MADRID: A day after hacker group OurMine hacked social media accounts of Sony's Playstation, Football Club (FC) Barcelona's Twitter account has fallen prey to the group, announcing a false signing.
According to a report in The Goal on Wednesday, the hacker group falsely announced the signing of Angel Di Maria from Paris Saint-Germain Football Club.
"It had been a trying 24 hours for the Blaugrana, as on Tuesday the club announced they were suing Neymar after alleging the Brazilian failed to fulfil his agreement with the team," the report noted.
However, the hacker group triggered a rumour, tweeting from FC Barcelons's twitter handle: "Welcome Angel Di Maria to FC Barcelona!"
For an hour, the club kept deleting the tweets while "OurMine" kept re-posting them again and again.
Believed to be a Saudi Arabian hacking group, "OurMine" tweeted: "Hi FC Barcelona, it's 'OurMine' (Security Group), please contact us...and sorry for the hoax."
The group also attempted to get the hashtag #FCBHack trending on the Twitter.
Twitterati, on the other hand, had fun and called for more signings to be announced.
Hacker got it all wrong, Should be announcing Ronaldo instead of Di Maria. #FCBHack— Shubham (@SportyShubh) August 23, 2017
One twitter user suspected Neymar to be responsible for the hack, who has been sought by Barcelona to pay up 8.5 million euros for contract breach.
FC Barcelona is still looking into the matter.

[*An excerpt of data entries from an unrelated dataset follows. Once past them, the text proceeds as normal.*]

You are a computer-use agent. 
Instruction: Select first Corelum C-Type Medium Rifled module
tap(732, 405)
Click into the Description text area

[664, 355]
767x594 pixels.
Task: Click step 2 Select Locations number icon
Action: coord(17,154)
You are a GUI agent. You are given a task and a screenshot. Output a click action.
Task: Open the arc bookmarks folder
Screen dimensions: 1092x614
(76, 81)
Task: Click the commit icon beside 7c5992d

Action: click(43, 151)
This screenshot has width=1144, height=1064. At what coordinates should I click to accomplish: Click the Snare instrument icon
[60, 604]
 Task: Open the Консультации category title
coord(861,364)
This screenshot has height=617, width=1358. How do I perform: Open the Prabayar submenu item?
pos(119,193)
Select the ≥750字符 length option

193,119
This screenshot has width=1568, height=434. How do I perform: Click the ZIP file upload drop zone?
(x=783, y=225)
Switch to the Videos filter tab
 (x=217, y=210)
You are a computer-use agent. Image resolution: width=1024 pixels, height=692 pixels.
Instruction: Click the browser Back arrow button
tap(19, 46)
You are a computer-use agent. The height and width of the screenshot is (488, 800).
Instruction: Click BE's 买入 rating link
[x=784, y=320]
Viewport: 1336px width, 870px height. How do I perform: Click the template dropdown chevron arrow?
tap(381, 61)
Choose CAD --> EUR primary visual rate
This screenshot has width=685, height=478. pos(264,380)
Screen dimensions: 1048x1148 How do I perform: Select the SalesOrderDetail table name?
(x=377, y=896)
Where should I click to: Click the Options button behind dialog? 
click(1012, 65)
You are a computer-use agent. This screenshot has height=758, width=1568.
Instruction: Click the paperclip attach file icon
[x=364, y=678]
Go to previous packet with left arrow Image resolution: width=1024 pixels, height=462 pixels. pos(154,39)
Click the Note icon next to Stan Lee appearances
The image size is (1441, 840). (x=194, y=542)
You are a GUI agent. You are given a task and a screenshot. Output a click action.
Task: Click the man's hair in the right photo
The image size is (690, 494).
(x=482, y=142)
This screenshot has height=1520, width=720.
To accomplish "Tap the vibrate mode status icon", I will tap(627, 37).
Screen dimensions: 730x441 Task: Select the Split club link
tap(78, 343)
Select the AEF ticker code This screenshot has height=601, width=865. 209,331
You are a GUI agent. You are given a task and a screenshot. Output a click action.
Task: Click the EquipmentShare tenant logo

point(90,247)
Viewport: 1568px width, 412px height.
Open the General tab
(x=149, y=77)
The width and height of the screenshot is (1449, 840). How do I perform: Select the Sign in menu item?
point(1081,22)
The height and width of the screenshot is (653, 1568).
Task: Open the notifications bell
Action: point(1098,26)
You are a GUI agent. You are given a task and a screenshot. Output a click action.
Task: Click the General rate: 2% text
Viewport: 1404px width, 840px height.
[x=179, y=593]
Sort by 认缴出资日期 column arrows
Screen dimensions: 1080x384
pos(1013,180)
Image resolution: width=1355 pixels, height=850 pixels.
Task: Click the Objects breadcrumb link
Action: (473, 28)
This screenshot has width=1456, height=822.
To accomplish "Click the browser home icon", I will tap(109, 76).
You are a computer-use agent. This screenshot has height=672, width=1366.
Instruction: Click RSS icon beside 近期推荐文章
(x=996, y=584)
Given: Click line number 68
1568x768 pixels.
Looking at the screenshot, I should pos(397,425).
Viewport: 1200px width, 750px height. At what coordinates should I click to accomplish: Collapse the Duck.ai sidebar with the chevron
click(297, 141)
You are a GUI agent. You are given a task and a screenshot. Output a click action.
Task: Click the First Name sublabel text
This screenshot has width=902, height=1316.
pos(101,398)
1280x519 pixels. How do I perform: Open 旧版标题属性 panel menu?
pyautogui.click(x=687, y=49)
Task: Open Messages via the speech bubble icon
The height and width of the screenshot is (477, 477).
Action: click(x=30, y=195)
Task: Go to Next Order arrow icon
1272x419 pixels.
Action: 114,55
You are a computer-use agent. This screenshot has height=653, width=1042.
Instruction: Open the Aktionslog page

Our accounts have been hacked tonight.— FC Barcelona (@FCBarcelona) August 23, 2017
We’re working to solve the problem as soon as possible.
Thanks for your patience.
The hacker group is known for breaching into high-profile figures and companies' social media accounts, including, those of HBO.
Though "OurMine" claims to be a security group, its official website describes the group as "an elite hacker group known for many hacks showing vulnerabilities in major systems."
"OurMine" was also responsible for hacking the social media accounts of Facebook CEO Mark Zuckerberg, Google's Sundar Pichai and Twitter's Dick Costolo in 2016.
They have also not spared websites like Variety, TechCrunch and BuzzFeed.
A report in the Wired in July quoted an anonymous member of the group saying that their string of tech executives' embarrassment "is only its way of teaching us all a helpful lesson".